This is one of the final models described in the **FIRST VERSION OF** "Cramming: Training a Language Model on a Single GPU in One Day". This is an *English*-language model pretrained like BERT, but with less compute. This one was trained for 24 hours on a single A6000 GPU. To use this model, you need the code from the repo at https://github.com/JonasGeiping/cramming tagged v1.13.

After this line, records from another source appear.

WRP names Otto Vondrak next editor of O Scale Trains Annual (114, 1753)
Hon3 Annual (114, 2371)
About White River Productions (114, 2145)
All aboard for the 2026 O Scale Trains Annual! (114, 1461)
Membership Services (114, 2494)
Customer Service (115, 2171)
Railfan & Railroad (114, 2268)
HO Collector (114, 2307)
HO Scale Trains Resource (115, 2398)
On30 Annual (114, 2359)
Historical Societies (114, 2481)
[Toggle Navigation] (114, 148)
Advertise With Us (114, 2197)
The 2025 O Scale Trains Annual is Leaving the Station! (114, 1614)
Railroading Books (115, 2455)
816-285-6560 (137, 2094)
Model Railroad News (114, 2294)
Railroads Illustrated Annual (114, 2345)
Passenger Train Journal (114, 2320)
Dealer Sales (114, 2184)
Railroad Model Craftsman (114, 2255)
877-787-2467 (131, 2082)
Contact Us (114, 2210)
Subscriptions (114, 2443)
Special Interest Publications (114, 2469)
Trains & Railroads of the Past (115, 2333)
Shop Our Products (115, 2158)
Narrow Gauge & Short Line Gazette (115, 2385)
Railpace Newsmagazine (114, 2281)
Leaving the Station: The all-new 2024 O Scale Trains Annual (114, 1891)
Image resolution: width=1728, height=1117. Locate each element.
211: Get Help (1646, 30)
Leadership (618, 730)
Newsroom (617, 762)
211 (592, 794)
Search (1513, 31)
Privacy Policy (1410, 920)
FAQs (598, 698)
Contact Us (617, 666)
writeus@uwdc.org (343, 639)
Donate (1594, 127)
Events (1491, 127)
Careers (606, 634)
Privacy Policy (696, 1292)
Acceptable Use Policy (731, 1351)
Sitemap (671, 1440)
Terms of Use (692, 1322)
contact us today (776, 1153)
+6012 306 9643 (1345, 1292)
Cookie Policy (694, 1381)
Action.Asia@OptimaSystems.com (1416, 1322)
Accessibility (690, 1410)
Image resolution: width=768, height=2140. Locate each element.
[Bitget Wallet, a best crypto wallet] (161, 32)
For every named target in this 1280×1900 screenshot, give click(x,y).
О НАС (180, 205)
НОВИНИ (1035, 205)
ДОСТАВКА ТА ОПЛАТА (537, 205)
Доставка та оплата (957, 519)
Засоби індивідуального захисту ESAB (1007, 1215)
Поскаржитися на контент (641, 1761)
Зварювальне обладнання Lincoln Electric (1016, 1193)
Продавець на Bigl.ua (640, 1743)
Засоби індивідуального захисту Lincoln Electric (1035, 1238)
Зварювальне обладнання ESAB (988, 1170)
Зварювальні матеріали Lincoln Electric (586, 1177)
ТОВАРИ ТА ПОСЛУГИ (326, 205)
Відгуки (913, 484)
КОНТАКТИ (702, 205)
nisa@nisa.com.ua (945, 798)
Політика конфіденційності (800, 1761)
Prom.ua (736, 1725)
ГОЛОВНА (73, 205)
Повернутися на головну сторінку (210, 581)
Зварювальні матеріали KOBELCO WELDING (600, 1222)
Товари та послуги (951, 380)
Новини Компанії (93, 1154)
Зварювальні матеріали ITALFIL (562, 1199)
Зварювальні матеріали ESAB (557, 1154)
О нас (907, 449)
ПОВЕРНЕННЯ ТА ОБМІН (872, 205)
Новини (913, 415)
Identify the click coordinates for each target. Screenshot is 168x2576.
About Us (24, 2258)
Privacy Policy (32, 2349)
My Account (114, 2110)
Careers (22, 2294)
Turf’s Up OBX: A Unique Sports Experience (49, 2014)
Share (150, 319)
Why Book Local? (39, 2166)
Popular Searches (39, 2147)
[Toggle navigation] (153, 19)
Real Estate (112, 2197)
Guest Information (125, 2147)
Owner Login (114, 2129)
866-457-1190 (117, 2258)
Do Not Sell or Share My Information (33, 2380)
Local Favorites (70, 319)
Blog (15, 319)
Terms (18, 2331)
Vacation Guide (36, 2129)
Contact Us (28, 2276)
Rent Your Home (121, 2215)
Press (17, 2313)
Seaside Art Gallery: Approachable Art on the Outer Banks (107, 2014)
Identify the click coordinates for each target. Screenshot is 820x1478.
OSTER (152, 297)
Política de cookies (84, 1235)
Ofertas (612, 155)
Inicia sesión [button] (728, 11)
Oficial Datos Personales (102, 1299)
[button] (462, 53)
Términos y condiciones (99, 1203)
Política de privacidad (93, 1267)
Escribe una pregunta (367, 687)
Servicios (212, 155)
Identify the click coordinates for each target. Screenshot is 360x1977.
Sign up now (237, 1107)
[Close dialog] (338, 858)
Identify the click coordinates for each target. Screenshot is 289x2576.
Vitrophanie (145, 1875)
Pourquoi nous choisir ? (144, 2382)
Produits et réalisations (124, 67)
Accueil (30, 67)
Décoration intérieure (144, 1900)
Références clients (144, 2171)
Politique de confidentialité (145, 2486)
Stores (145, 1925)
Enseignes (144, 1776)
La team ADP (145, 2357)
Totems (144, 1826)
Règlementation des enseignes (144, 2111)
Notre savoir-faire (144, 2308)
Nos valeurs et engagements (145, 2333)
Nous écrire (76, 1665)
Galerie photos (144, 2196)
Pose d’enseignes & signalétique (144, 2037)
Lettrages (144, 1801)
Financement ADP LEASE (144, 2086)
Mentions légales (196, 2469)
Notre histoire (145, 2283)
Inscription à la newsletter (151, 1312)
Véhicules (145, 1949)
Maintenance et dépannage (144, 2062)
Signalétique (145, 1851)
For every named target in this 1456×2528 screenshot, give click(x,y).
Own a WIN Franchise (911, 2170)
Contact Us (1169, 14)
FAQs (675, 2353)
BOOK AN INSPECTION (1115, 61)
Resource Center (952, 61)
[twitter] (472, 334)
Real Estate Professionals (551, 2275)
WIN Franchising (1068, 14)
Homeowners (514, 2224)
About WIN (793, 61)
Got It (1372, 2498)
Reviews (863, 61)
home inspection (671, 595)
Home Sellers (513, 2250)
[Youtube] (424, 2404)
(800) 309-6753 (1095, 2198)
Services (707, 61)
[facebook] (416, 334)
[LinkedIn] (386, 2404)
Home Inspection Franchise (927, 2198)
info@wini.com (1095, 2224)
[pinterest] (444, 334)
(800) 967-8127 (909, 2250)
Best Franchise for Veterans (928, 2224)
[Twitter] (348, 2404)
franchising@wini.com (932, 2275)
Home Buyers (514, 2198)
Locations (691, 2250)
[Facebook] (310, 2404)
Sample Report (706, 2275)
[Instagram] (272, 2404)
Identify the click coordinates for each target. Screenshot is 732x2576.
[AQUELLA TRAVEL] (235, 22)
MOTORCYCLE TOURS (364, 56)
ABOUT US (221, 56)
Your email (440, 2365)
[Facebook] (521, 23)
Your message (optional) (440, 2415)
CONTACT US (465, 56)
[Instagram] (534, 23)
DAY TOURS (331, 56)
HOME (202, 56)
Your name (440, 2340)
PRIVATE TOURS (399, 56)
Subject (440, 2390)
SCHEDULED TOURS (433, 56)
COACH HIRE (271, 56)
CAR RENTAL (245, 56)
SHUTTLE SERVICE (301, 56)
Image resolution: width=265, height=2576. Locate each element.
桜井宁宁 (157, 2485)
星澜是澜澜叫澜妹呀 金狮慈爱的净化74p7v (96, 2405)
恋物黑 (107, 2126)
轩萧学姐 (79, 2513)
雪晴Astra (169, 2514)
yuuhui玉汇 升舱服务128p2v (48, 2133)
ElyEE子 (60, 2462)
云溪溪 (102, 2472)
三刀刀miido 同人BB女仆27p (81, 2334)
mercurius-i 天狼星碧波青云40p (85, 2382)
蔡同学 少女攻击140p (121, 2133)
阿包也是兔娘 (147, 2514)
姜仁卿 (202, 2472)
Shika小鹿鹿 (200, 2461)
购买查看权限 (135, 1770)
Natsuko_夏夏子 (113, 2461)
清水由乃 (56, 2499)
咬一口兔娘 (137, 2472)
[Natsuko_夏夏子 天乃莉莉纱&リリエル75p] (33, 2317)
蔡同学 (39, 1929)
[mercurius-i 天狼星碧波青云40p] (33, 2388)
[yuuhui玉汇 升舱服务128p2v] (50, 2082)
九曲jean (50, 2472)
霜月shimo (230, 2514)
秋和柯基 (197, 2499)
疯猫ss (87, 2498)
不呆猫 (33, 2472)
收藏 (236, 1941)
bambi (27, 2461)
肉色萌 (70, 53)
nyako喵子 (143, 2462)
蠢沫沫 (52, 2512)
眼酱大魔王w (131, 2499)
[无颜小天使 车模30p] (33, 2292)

You can find the paper here (linked to the old version on arxiv): https://arxiv.org/abs/2212.14034/v1, and the abstract below:

> Recent trends in language modeling have focused on increasing performance through scaling, and have resulted in an environment where training language models is out of reach for most researchers and practitioners. While most in the community are asking how to push the limits of extreme computation, we ask the opposite question:
How far can we get with a single GPU in just one day?
> We investigate the downstream performance achievable with a transformer-based language model trained completely from scratch with masked language modeling for a single day on a single consumer GPU. Aside from re-analyzing nearly all components of the pretraining pipeline for this scenario and providing a modified pipeline with performance close to BERT, we investigate why scaling down is hard, and which modifications actually improve performance in this scenario. We provide evidence that even in this constrained setting, performance closely follows scaling laws observed in large-compute settings. Through the lens of scaling laws, we categorize a range of recent improvements to training and architecture and discuss their merit and practical applicability (or lack thereof) for the limited compute setting.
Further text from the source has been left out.